Companies can raise money in the market by either issuing stock or by issuing debt instruments known as bonds. While stock is the transferring of some bit of the ownership of the company to stockholders, bonds do not convey any ownership to the buyer, but are just loans which the company seeks and is bound to pay them back to the buyer on maturity along with some amount of interest. While stocks are a more fruitful investment in the longer term, there is also the fact to consider that market fluctuations may cause your stock to depreciate and in the event of a market crash, you could end up losing all your money. Bonds on the other hand will put you into the category of ‘creditor' to the company or government; they are bound by law to return your money with the accumulated interest like any other loan. Bonds are ideal investments for those who are looking for long-term fixed gains, such as retired people, or for those looking for some short-time specific funding, such as say financing an education in 3-4 years' time. Read on below to see how you can begin investing in bonds.

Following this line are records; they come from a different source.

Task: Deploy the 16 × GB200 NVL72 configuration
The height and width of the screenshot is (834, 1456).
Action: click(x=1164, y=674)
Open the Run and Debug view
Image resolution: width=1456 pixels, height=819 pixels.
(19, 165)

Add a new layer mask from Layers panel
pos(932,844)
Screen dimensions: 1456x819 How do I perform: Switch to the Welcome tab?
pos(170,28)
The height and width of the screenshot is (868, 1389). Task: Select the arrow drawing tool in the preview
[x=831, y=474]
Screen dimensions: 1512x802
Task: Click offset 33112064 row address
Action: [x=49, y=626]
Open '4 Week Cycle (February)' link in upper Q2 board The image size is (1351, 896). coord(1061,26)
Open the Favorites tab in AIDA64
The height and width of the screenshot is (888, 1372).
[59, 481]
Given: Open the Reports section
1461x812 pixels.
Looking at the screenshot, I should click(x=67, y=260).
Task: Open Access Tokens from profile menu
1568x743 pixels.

Common terms to be aware of. Before you begin buying bonds, you should be aware of some of the more common terminology related to bonds, which will help you make the right decisions when it comes to investing your money.
- ‘Face value' or ‘par value' or ‘principal' is the amount you will get back on maturity.
- ‘Coupon' refers to the interest rate a holder will receive during the period the bond is valid.
- A bond's price fluctuates through its life-span depending on various factors. When the price is greater than the face value, the bond is considered to be selling at a ‘premium'; when the reverse is true, i.e. when it is trading below the face value, it is said to be selling at a ‘discount'.
Where to buy bonds. You can buy bonds through full-service or discount brokerages. Other ways of buying bonds can be through bond brokers, but you will be required to make an initial minimum investment of $ 5000. A fourth way is to buy into mutual funds which primarily invest in bonds.
Buying government bonds. The government - state and federal - issues bonds as a means of securing funding for public infrastructure or other projects. Government bonds can be bought through the four methods mentioned in step one or they can also be purchased directly from the Treasury. Visit http://www.treasurydirect.gov/ to buy bonds from the government.
Cautionary tips. When buying bonds through brokers, remember to check the actual trading price of the bond against the price the broker is quoting. In most cases, brokers add a certain mark-up which they take as their commission or fees. Research well before investing in any non-government bond issues; they can also be subject to various market fluctuations. Government securities are safest since your return is guaranteed.
You should now have a basic understanding of how to buy bonds and make them into a life-long investment. Start slowly until you build sufficient experience and practice, then experiment with the varieties of bonds available in the market.